Kaleida Health officials have been saying for months that cuts in reimbursement over the years and other financial problems, such as increased numbers of uninsured patients and a more expensive unionized staff, made the facility unaffordable.

"It's a tough decision, but we feel there are alternative medical services for patients," said Michael Hughes, the hospital system's spokesman.

The financial pressure led Kaleida Health in recent years to adopt a strategy of concentrating on "core services" in which it has a technological or market-leading position or services considered a critical community need and not duplicated elsewhere. The closure of Mattina follows the closure of other Kaleida Health programs over the last year, including the Wettlaufer Eye Clinic and the dental clinic at Buffalo General.

The change has been a source of anxiety for the veteran staff.

Care at the site of the Mattina Center dates back to 1908, when Columbus Hospital opened at the same location to serve Italian immigrants. In 1995, Buffalo General took over Columbus Hospital. It razed the deteriorating building and replaced it with the new center, even though officials projected it would lose money.

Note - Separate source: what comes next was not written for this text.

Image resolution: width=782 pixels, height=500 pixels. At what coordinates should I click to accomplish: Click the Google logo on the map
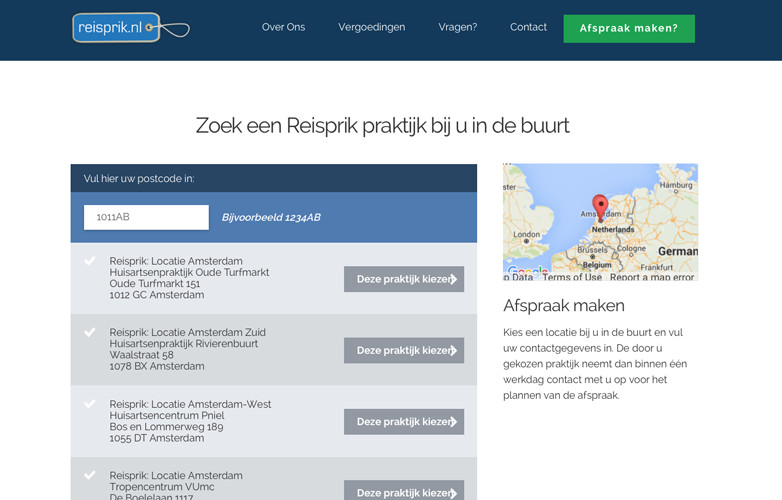(526, 272)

The center opened in 2000 after Buffalo General had merged with four other hospitals to form Kaleida Health.

"It's an extremely sad day," said Michele Murray, an area vice president of Local 1168.

She said many employees of the Mattina Center, which sits in the heart of the city's Hispanic community, have devoted their careers to the place and knew several generations of patients.

"The Northwest Community Center has made a commitment, but the reality is it's not possible to be the same. They can't walk in with a new staff and do the same work," Murray said. "We had such a dedicated and educated staff."

Kaleida Health has been unable to come to terms on a lease with the Northwest Center, one of two federally qualified health centers in Buffalo, but is willing to continue negotiations, Hughes said.

Federally qualified health centers receive higher reimbursement from the government in exchange for providing fairly comprehensive basic medical services regardless of a patient's ability to pay.

The federal health reform law -- the Patient Protection and Affordable Care Act -- included $11 billion in new funding over five years to expand federally qualified centers. The Northwest Health Center, on Lawn Avenue, had planned to expand regardless of Kaleida Health's action.

Murray said the Northwest Center's planned expansion was based on the need in Buffalo for more primary care services and not as a replacement for the Mattina Center.

She also criticized Kaleida Health for not pursuing possibilities for additional reimbursement at the Mattina Center, such as applying to become a so-called patient-center medical home, a concept to better coordinate care being tried in pilot projects around the country.

An official of the Northwest Center could not be reached to comment.

Another alternative for displaced patients is Urban Family Practice, a large private medical practice on Niagara Street.

Dr. Raul Vazquez, the founder and chief executive officer, sees both good and bad in the closing of Mattina.

On the potential plus side, he said, it's probably sensible long term that Kaleida Health is reorganizing in response to current and anticipated cutbacks in health care as the federal government and states look to control the cost of Medicare and Medicaid. His practice may also pick up some of the patients that once went to the Mattina center.

On the potential downside, Vazquez said the closure will disrupt care in the community, at least in the short term.

"I'm hopeful the Northwest Center wants to be a partner with us and not a competitor with a higher reimbursement. We've made investments and have skin in the game here," he said. "Change can be good, but we need to collaborate."